Implement a documented, repeatable process that covers all populations who can influence billed services. Strong screening reduces CMP risk and shows good‑faith compliance.

Core steps

  • Define scope: employees, medical staff, contractors, owners, board members, students, volunteers, and key vendors whose work affects claims.
  • Timing: screen the List of Excluded Individuals/Entities (LEIE) at hire or engagement, at credentialing or re‑credentialing, and monthly thereafter to match the LEIE update cadence.
  • Identity resolution: search by name and applicable identifiers (e.g., NPI or date of birth when permissible). Capture aliases and prior names.
  • Documentation: retain search logs, results, match‑resolution notes, and adverse‑action decisions according to your record retention policy and payer expectations.
  • Positive match protocol: immediately remove the person from federal program work, verify the match with unique identifiers, start a lookback, and escalate to compliance and legal for next steps.
  • Third‑party management: require vendor and staffing contracts to include Exclusion Screening Requirements, LEIE checks, and right‑to‑audit clauses, with timely notice of any matches.
  • Automation and monitoring: use reliable tools or workflows with audit trails, exception alerts, and dashboard reporting to assure continuous oversight.

Compliance Best Practices

  • Governance and accountability: assign executive ownership, define roles, and brief the board or compliance committee on exclusion risk and trend metrics.
  • Policies and training: publish clear procedures on screening frequency, populations in scope, evidence retention, and match resolution; train HR, credentialing, pharmacy, and revenue cycle teams.
  • Risk‑based auditing: periodically sample hires, contractors, and prescribers to verify screening quality and timeliness; validate vendor attestations.
  • Contracts and credentialing: bake Civil Monetary Penalties Law obligations into provider and vendor agreements, including cooperation in investigations and immediate removal upon a positive match.
  • Event‑triggered checks: re‑screen after role changes, mergers or acquisitions, roster imports, and when adverse information surfaces.
  • Response playbook: define steps for isolation, lookback scope, repayment, and use of OIG self‑disclosure pathways when appropriate.
  • Culture and incentives: link performance goals to timely screening and accurate prescriber verification to reinforce accountability.
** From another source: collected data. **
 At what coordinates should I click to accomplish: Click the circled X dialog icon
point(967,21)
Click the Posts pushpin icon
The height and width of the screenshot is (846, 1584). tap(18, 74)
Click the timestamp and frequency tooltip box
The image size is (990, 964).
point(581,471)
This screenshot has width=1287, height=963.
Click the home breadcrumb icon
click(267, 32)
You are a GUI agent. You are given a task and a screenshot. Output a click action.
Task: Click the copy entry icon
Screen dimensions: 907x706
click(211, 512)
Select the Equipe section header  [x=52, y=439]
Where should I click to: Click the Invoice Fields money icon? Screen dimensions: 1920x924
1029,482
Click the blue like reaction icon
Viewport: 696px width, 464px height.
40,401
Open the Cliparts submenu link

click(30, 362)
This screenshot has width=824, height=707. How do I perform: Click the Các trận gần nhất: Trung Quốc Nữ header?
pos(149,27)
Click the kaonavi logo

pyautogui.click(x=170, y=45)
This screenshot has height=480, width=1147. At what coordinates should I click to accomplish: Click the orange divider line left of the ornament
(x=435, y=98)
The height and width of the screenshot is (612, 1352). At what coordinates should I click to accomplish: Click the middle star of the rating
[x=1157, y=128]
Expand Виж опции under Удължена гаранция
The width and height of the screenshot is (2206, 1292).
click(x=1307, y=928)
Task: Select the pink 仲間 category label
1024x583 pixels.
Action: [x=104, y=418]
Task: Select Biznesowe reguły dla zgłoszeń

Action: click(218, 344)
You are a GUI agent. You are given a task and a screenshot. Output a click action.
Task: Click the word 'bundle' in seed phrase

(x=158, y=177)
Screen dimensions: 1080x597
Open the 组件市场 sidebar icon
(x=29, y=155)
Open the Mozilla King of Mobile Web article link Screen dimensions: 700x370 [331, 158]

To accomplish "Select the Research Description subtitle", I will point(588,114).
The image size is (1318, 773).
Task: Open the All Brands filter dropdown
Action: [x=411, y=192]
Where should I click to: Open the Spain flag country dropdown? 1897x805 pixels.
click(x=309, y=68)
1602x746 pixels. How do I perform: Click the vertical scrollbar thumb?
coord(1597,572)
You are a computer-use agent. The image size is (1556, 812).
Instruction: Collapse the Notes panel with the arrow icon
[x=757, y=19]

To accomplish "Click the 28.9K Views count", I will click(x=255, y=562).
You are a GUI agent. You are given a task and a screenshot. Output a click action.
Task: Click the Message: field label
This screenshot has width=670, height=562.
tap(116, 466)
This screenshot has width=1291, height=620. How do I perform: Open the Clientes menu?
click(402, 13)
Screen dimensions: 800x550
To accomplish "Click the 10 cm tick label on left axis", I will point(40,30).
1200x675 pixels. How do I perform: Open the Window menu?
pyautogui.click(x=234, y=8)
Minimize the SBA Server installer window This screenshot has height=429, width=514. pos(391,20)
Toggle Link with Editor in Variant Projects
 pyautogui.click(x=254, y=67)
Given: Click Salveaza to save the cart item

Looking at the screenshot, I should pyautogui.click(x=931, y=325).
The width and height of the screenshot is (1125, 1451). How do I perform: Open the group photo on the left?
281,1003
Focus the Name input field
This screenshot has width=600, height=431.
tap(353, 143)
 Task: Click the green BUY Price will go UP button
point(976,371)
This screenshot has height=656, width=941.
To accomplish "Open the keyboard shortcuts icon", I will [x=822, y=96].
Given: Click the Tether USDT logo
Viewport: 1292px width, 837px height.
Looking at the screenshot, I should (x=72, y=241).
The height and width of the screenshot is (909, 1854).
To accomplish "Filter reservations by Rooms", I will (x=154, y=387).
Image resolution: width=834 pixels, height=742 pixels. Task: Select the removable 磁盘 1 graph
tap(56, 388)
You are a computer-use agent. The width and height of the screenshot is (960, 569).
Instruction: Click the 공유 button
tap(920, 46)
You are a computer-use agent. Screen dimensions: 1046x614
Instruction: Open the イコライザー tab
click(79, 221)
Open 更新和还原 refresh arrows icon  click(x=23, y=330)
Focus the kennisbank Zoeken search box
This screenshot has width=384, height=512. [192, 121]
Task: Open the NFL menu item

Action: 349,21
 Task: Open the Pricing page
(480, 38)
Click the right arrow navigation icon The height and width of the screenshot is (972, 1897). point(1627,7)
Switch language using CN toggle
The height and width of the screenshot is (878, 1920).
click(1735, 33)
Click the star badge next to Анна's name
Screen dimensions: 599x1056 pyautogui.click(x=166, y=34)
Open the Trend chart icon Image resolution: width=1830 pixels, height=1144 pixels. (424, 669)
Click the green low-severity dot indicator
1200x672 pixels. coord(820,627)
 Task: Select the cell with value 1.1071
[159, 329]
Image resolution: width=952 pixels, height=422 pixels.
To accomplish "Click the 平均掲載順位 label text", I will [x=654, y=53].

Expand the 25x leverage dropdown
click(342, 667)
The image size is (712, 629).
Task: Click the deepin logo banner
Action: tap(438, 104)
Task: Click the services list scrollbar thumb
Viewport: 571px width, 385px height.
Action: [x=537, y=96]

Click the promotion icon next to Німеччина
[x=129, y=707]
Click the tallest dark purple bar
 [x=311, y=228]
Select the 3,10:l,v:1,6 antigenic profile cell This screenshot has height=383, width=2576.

Bottom line: consistent LEIE screening, swift response to potential matches, and strong documentation are the most effective ways to prevent Civil Monetary Penalties (CMP) for employing excluded individuals in healthcare and to demonstrate proactive, good‑faith compliance.

FAQs.

What causes an individual to be excluded from Federal health care programs?

Common causes include convictions or admissions related to Medicare and Medicaid Fraud, patient abuse or neglect, kickbacks, certain controlled substance offenses, and professional license actions. These events can lead the OIG to impose a Federal Health Care Program Exclusion and list the person on the LEIE.

How are civil monetary penalties calculated for employing excluded individuals?

Penalties are generally based on the number and nature of affected items or services, the amounts paid by federal programs, the duration of the conduct, and your level of knowledge. Aggravating or mitigating factors—such as self‑disclosure, cooperation, prior history, and corrective action—can increase or reduce CMPs and assessments under the Civil Monetary Penalties Law.

What are the provider responsibilities to avoid CMP liability?

You must fulfill Exclusion Screening Requirements by verifying all relevant personnel and contractors against the LEIE at onboarding and monthly thereafter, documenting results, resolving potential matches, and removing any excluded person from federal program work. You should also monitor prescribers and ordering providers, educate staff, manage vendors, and promptly address findings to prevent tainted claims.

How frequently should exclusion screenings be conducted?

Best practice is to screen at onboarding and monthly, aligning with the LEIE’s update cycle. You should also perform event‑triggered checks—for example, when roles change, prescriber rosters update, or you add new vendors—to maintain continuous protection against CMP exposure.